Given exercise >>
Change every "At what coordinates should I click to accomplish" in the records below to "Where do I click to achieve", and leave every other line and character unchanged.

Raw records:
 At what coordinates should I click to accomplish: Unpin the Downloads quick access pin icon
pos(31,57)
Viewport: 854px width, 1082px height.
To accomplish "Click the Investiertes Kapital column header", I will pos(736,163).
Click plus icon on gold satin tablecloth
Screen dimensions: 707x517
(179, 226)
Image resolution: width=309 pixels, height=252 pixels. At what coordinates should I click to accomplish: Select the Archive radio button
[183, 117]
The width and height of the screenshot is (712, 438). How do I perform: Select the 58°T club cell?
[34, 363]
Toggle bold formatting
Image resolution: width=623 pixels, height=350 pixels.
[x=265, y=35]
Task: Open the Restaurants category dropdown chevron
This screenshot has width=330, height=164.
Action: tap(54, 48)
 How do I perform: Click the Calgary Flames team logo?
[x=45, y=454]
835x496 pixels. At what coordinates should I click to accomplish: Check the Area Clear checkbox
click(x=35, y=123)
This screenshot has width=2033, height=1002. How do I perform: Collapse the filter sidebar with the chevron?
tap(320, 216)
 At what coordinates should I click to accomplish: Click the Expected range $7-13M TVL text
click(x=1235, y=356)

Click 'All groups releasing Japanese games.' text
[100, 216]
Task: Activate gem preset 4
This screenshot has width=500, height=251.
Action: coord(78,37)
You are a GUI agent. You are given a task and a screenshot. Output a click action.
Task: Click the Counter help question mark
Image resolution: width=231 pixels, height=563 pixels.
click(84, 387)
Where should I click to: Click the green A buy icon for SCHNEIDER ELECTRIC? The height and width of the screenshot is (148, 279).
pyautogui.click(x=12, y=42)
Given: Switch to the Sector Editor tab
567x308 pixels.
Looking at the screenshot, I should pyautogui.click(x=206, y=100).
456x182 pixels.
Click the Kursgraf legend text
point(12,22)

Answer for the task >>
 Where do I click to achieve: Unpin the Downloads quick access pin icon
pos(31,57)
Viewport: 854px width, 1082px height.
To accomplish "Click the Investiertes Kapital column header", I will pos(736,163).
Click plus icon on gold satin tablecloth
Screen dimensions: 707x517
(179, 226)
Image resolution: width=309 pixels, height=252 pixels. Where do I click to achieve: Select the Archive radio button
[183, 117]
The width and height of the screenshot is (712, 438). How do I perform: Select the 58°T club cell?
[34, 363]
Toggle bold formatting
Image resolution: width=623 pixels, height=350 pixels.
[x=265, y=35]
Task: Open the Restaurants category dropdown chevron
This screenshot has width=330, height=164.
Action: tap(54, 48)
 How do I perform: Click the Calgary Flames team logo?
[x=45, y=454]
835x496 pixels. Where do I click to achieve: Check the Area Clear checkbox
click(x=35, y=123)
This screenshot has width=2033, height=1002. How do I perform: Collapse the filter sidebar with the chevron?
tap(320, 216)
 Where do I click to achieve: Click the Expected range $7-13M TVL text
click(x=1235, y=356)

Click 'All groups releasing Japanese games.' text
[100, 216]
Task: Activate gem preset 4
This screenshot has width=500, height=251.
Action: coord(78,37)
You are a GUI agent. You are given a task and a screenshot. Output a click action.
Task: Click the Counter help question mark
Image resolution: width=231 pixels, height=563 pixels.
click(84, 387)
Where should I click to: Click the green A buy icon for SCHNEIDER ELECTRIC? The height and width of the screenshot is (148, 279).
pyautogui.click(x=12, y=42)
Given: Switch to the Sector Editor tab
567x308 pixels.
Looking at the screenshot, I should pyautogui.click(x=206, y=100).
456x182 pixels.
Click the Kursgraf legend text
point(12,22)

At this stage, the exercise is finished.